5) A Pirate I was Meant to be

In "Curse of Monkey Island," wannabe pirate Guybrush Threepwood must sail to Blood Island to lift a curse on his fiance who's been turned to solid gold. Unfortunately for him, the only crew he could scrounge up is a trio of singing barbers with a lousy work ethic. In this unforgettable number, Guybrush is tasked with convincing the crew to stop their singing and get back to work.

However, for every dialogue choice the player makes, the crew responds with lyrics that rhyme with the command they've been given. For example: "Less singing more sailing" is met with "When we defeat our wicked foe, his ship he will be bailing." The thieving balladeers are unable to continue the tune once players choose the lyric, "We'll surely avoid scurvy if we all eat an orange."

4) Chop Chop Master Onion

"PaRappa the Rapper" is one of the very first mainstream music-based rhythm games.
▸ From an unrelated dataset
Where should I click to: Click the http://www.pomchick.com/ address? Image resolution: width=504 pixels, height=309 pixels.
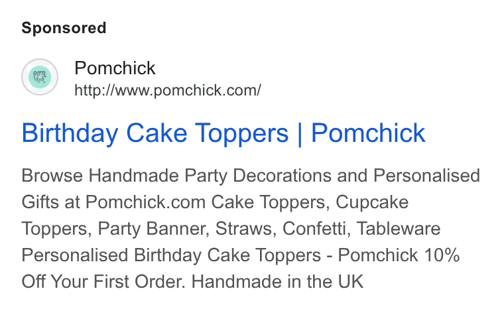[168, 90]
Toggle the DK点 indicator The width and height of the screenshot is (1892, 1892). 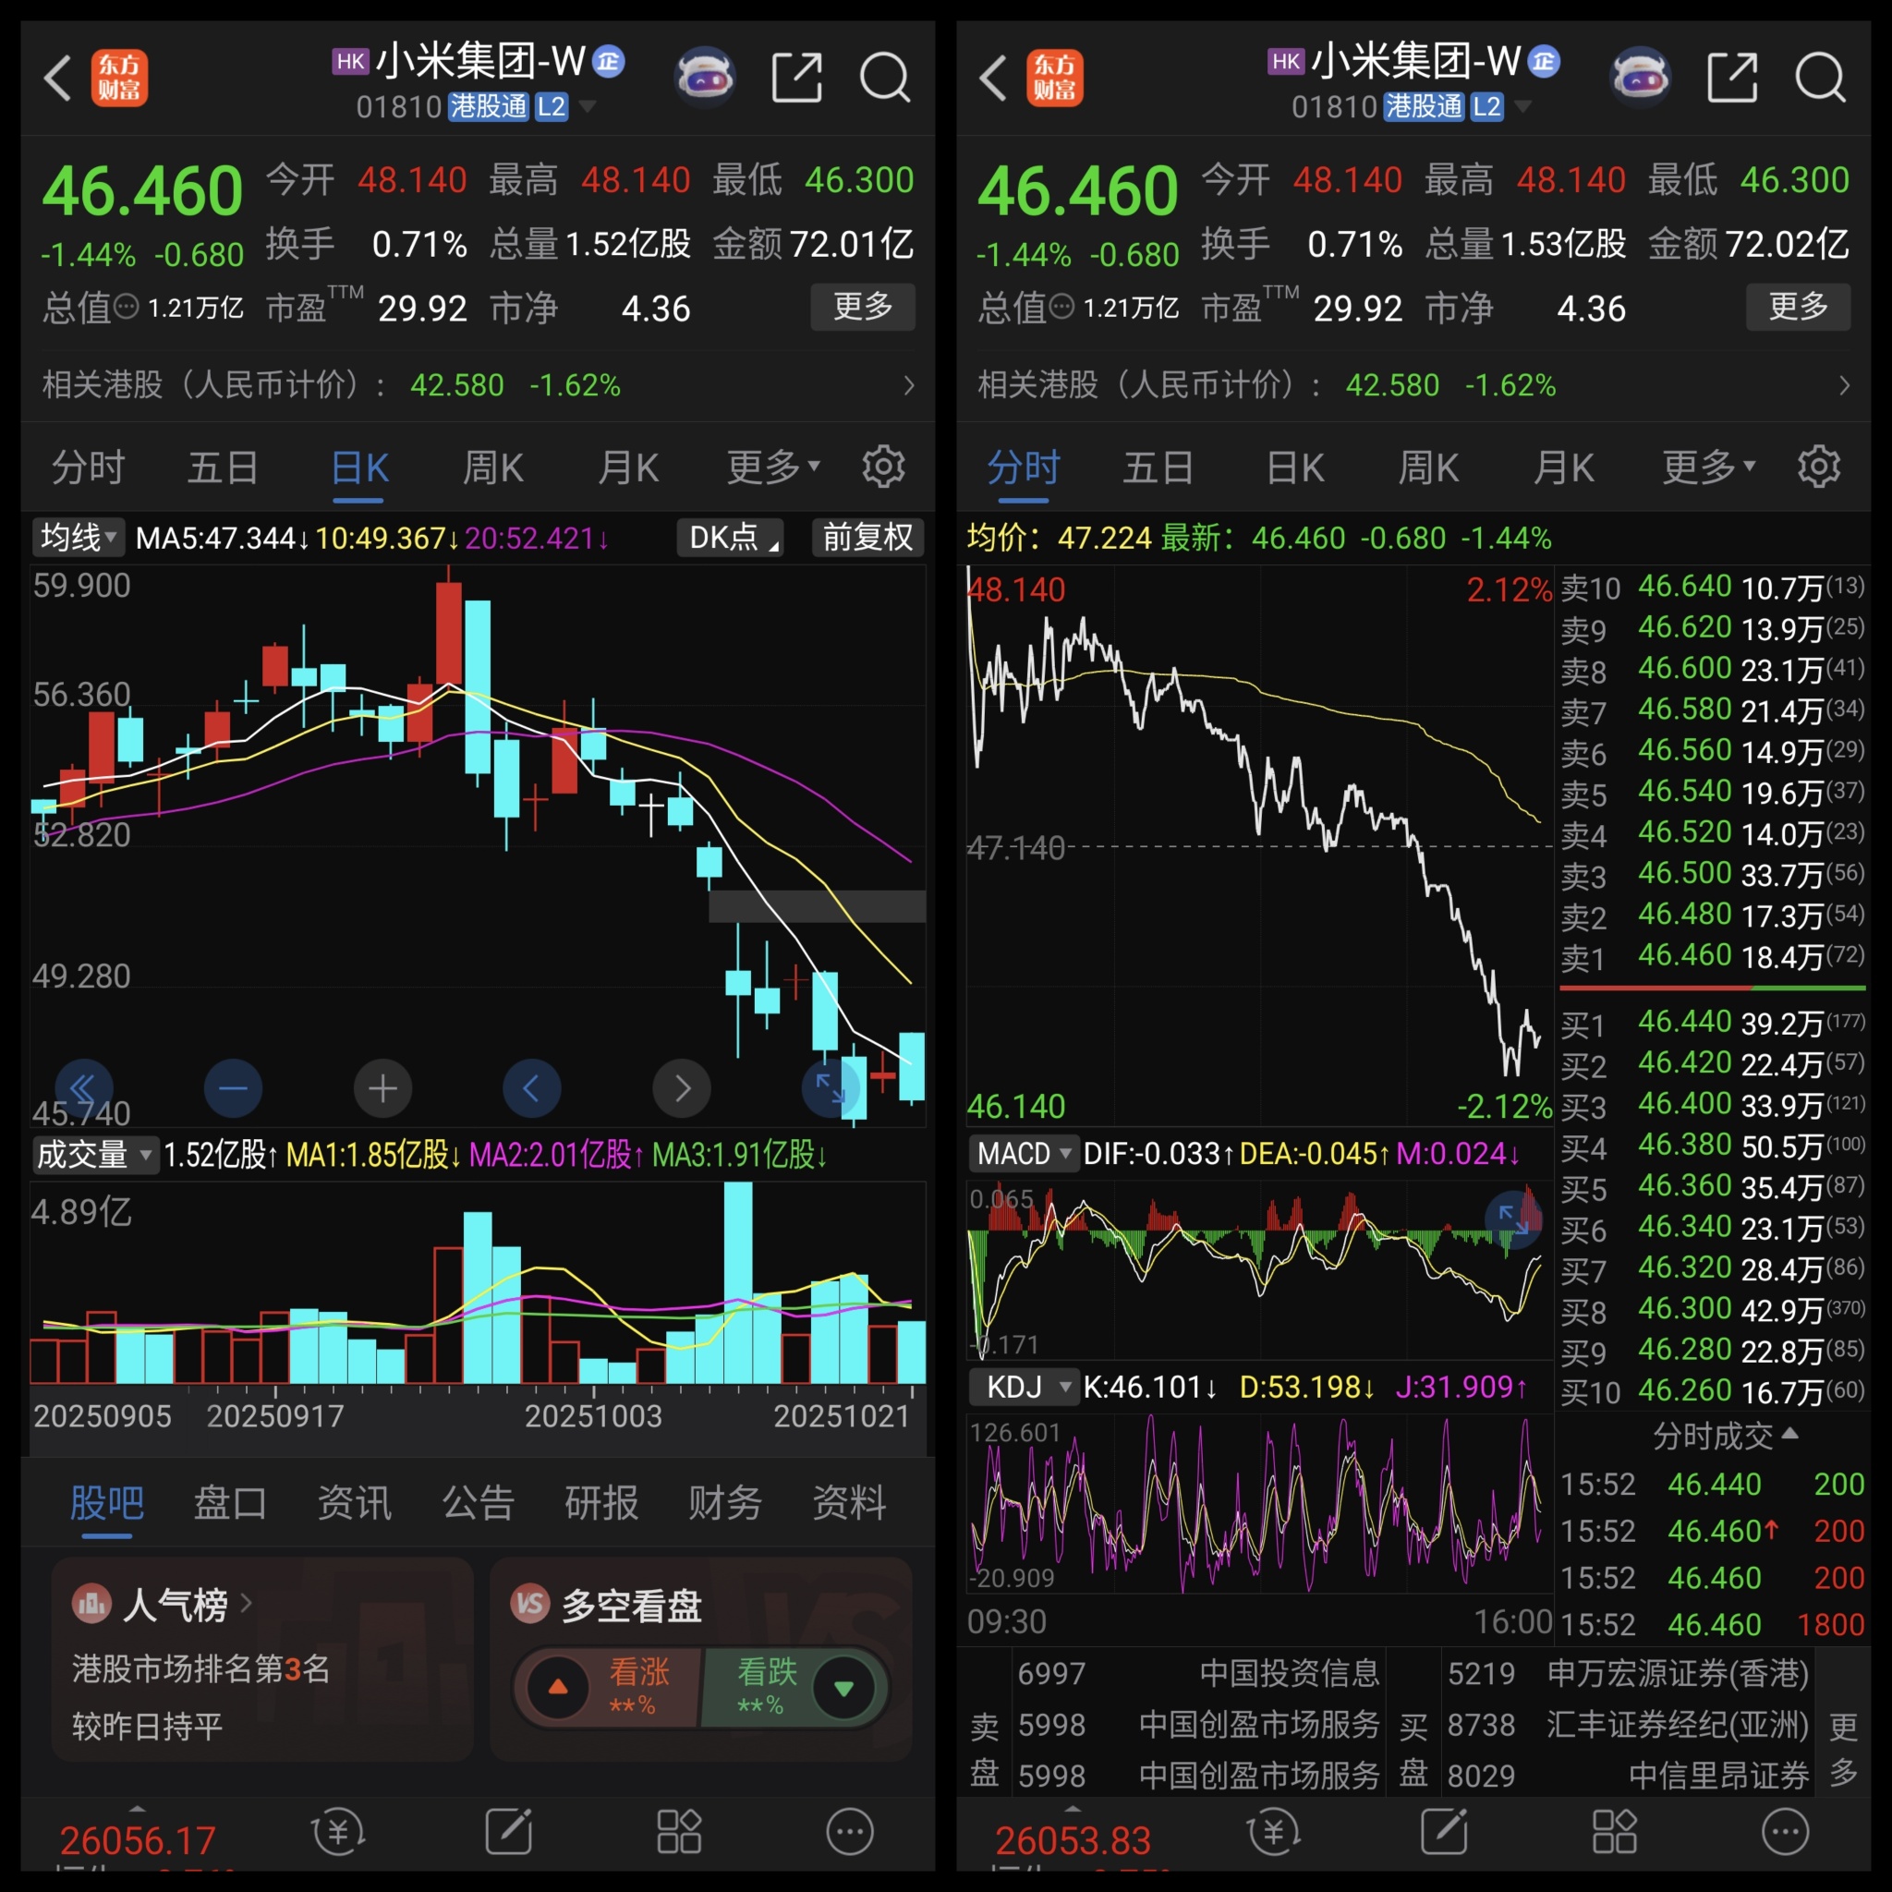730,538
For such a landmark game, there had to be a memorable soundtrack to accompany it. "Chop Chop Master Onion" is a great introduction to the humor and charm of the "PaRappa" series. In it, the song's namesake, a Karate instructor onion, teaches the young pup how to kick and punch to become a hero and win the affections of his crush Sunny Funny.

Players are tasked with pressing the buttons on the screen to the rhythm of the stage's rap. This song assigns the commands "kick" and "punch" to the triangle and circle buttons respectively. When players hear the words "kick punch," they press those buttons to the time of the lyrics. The rap starts out simply, but becomes more complex as new commands and buttons are added.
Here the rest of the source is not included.